Era como si un grano de arena hubiese golpeado otro grano de arena a cuarenta pasos. La semana antes, la administración de la prisión del M.G.B. había enviado el permiso al zek Nerzhin, entre otros, para visitar a su mujer el domingo, 25 de diciembre de 1949, en la prisión Lefortevo. Pero junto con este permiso llegó el anuncio de la prohibición de enviar el aviso a "poste restante" como lo pidió el recluso.

Nerzhin había sido llamado en su momento y se le había preguntado acerca de la verdadera dirección de su mujer.

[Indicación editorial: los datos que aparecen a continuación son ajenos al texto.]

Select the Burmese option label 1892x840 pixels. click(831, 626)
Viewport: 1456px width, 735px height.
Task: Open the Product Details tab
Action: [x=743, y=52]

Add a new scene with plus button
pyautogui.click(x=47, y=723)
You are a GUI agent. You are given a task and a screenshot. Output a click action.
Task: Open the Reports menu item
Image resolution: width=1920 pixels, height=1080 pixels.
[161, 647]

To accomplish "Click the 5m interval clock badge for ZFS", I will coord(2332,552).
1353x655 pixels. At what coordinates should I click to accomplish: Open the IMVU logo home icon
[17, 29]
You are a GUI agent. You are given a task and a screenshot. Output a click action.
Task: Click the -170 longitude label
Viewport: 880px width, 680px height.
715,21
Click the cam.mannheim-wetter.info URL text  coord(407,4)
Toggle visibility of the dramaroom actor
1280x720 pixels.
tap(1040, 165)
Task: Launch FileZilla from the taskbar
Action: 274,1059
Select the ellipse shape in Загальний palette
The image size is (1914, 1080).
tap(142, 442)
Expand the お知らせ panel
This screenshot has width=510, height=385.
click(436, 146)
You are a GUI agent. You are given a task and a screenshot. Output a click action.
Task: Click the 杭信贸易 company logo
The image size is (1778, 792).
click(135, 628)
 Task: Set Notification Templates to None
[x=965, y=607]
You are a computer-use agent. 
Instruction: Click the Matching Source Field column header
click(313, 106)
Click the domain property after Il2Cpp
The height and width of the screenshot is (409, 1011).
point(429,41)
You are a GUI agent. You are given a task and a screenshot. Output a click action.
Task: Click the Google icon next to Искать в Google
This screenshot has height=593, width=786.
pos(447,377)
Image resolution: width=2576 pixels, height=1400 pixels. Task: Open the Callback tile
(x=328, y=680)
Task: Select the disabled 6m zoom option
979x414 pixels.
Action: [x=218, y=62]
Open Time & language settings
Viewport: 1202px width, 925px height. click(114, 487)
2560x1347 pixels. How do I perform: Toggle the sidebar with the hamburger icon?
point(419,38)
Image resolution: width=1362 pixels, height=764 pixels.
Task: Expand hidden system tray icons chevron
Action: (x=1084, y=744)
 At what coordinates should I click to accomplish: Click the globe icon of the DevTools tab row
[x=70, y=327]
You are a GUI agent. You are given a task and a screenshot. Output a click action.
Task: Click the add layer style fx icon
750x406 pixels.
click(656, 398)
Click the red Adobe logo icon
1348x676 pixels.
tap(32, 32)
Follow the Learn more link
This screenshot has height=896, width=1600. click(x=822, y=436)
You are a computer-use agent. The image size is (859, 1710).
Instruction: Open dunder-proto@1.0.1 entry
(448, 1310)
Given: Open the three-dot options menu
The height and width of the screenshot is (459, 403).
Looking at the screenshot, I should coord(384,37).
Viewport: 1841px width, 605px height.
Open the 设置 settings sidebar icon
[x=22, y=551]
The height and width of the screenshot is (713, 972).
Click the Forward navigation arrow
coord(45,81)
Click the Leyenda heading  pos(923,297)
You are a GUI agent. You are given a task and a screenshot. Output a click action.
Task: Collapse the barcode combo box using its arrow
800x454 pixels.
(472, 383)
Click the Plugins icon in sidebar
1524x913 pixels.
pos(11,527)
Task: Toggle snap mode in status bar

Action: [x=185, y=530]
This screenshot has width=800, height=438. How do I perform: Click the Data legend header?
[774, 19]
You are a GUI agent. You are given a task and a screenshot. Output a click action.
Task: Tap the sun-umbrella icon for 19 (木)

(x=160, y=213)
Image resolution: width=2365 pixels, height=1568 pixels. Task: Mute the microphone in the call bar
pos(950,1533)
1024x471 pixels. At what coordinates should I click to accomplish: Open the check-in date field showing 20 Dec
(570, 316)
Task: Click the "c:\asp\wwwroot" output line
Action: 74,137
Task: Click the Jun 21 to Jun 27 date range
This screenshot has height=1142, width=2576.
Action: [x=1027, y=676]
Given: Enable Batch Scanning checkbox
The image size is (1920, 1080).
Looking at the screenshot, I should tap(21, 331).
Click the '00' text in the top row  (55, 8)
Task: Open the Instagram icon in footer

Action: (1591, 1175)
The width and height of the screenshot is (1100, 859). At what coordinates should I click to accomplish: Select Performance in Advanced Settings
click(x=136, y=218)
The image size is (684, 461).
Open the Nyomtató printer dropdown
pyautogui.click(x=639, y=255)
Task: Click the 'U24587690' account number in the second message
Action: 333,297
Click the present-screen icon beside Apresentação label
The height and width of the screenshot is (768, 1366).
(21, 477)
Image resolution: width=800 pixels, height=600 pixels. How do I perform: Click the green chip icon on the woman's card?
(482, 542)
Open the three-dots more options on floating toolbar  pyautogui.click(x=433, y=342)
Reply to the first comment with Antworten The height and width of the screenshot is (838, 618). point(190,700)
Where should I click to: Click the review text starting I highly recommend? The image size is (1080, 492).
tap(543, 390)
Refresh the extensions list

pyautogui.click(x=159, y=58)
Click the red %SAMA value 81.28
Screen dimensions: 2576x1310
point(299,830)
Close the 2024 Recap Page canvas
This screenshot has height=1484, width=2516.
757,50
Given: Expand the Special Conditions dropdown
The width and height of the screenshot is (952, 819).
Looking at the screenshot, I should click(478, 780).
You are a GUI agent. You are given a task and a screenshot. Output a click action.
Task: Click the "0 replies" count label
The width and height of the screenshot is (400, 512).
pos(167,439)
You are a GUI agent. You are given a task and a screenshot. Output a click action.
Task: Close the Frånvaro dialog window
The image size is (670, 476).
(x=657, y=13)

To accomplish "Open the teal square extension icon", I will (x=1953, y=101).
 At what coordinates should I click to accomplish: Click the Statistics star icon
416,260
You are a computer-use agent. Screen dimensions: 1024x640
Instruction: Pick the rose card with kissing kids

Murmuró que no la conocía. Klimentiev estaba bien aleccionado sobre los estatutos de la prisión para no revelar nunca la verdad a los prisioneros y no esperaba mayor honestidad de ellos. Nerzhin desde luego, conocía la dirección de su mujer, pero no quería decirla, y era claro que no quería decirla por la misma razón que la administración de la prisión no permitía el envío a "poste restante". Los anuncios de las visitas próximas se hacían por tarjetas postales: "Le ha sido permitido una visita con su marido en tal y tal prisión". No sólo eso sino que la dirección de la esposa se registraba en M.G.B. El ministerio hacía cuanto podía para que tan pocas mujeres como fuese posible pudieran obtener aquellas tarjetas; los vecinos debían estar al tanto de cuanto se refería a las mujeres de los enemigos del pueblo; tales mujeres debían quedar en descubierto, aisladas, de la opinión sana de la población que las rodeaba, que era precisamente lo que las esposas temían. La mujer de Nerzhin hasta usaba un nombre diferente últimamente. Obviamente se ocultaba de la M.G.B., Klimentiev le había dicho a Nerzhin en su momento que eso quería decir que no habría visita. Y no envió el anuncio.